Education & opportunity — Helps

moderate · moderate confidence

This policy makes a serious attempt to fix gaps in post-16 education and skills — guaranteeing support for young people not in work or training, reforming the apprenticeship levy, and investing in new technical colleges. The main caveat is that the reforms are wide-ranging but experts question whether they form a coherent strategy, and delivery capacity is unproven.

The evidence

Biggest unknown: Whether Skills England and devolved Combined Authorities have enough commissioning expertise to turn the many overlapping reforms into a coherent system that actually raises attainment and apprenticeship starts.
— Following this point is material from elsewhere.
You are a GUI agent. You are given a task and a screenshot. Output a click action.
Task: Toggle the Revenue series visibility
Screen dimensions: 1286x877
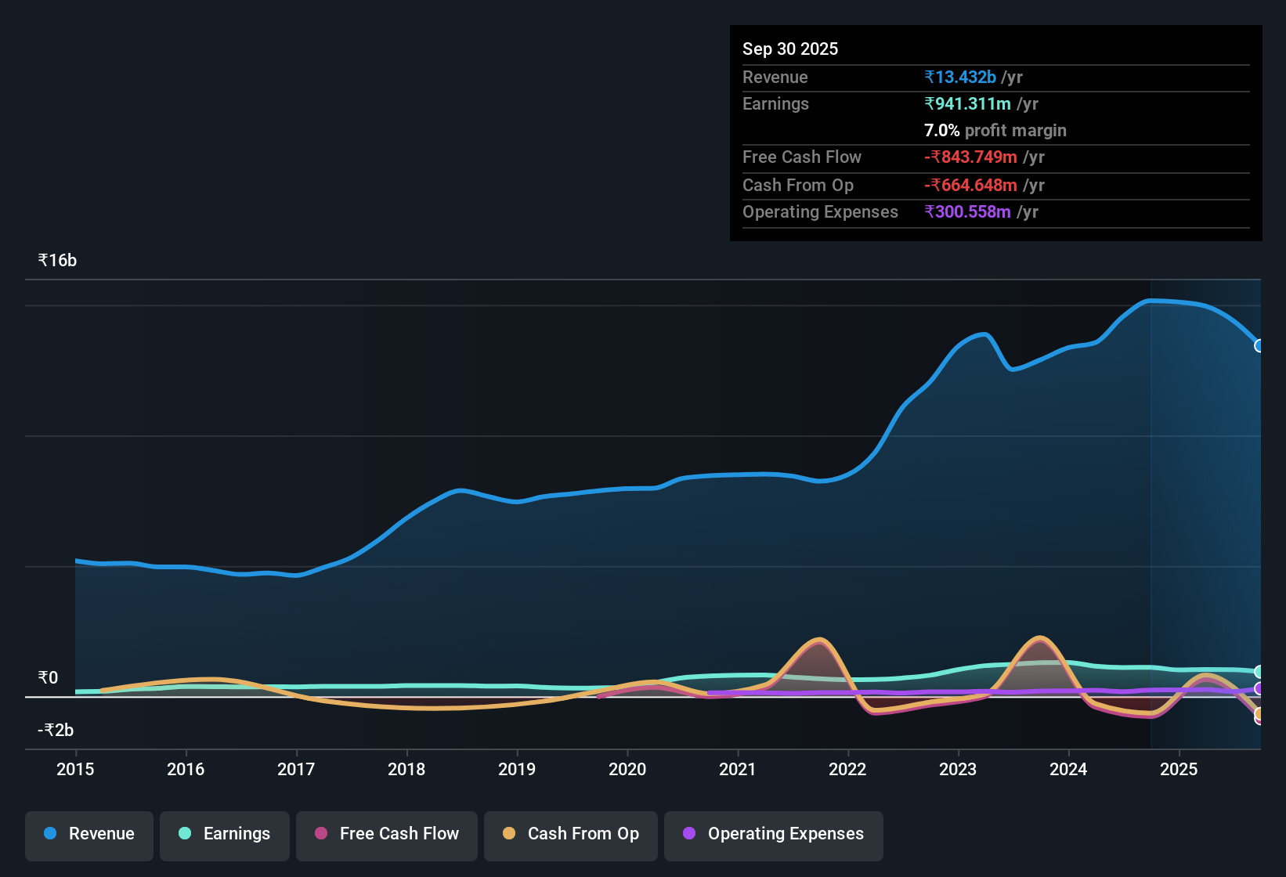pyautogui.click(x=89, y=835)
Our reading: The baseline is poor: a third cut in real adult-skills spending over two decades, falling apprenticeship starts, and nearly a million young people NEET. This policy addresses all three simultaneously — a Youth Guarantee backed by £820m, a reformed levy designed to expand training flexibility and rebalance toward entry-level apprenticeships, new Technical Excellence Colleges with substantial capital investment, and devolved skills funding to Combined Authorities. Each element directly targets a documented gap in O7's indicators (attainment, skills funding, apprenticeship access, and opportunities for disadvantaged young people). The direction of intended effect is clearly positive. The main uncertainty is delivery. The IFS — a credible independent source — flags that the White Paper lacks a coherent connecting strategy and does not resolve key trade-offs. Devolution to Combined Authorities is well advanced (77% of the Adult Skills Fund) but some providers warn that smaller authorities may lack commissioning expertise. The levy's poor utilisation rate (55.5%) suggests the problem is partly one of employer behaviour, which flexibility alone may not fix — as the Fabian Society finding on the previous levy illustrates. That said, the targeted rebalancing toward Level 2 foundation apprenticeships for younger people and restrictions on higher-level levy use directly address the social-mobility critique of the old system. On balance, the scale of investment, the breadth of institutional change, and the explicit targeting of the NEET cohort represent a meaningful improvement over the status quo. The improvements are most likely to materialise in the long term as new institutions bed in; the confidence is moderate because delivery risks are real and the IFS's coherence critique is unresolved.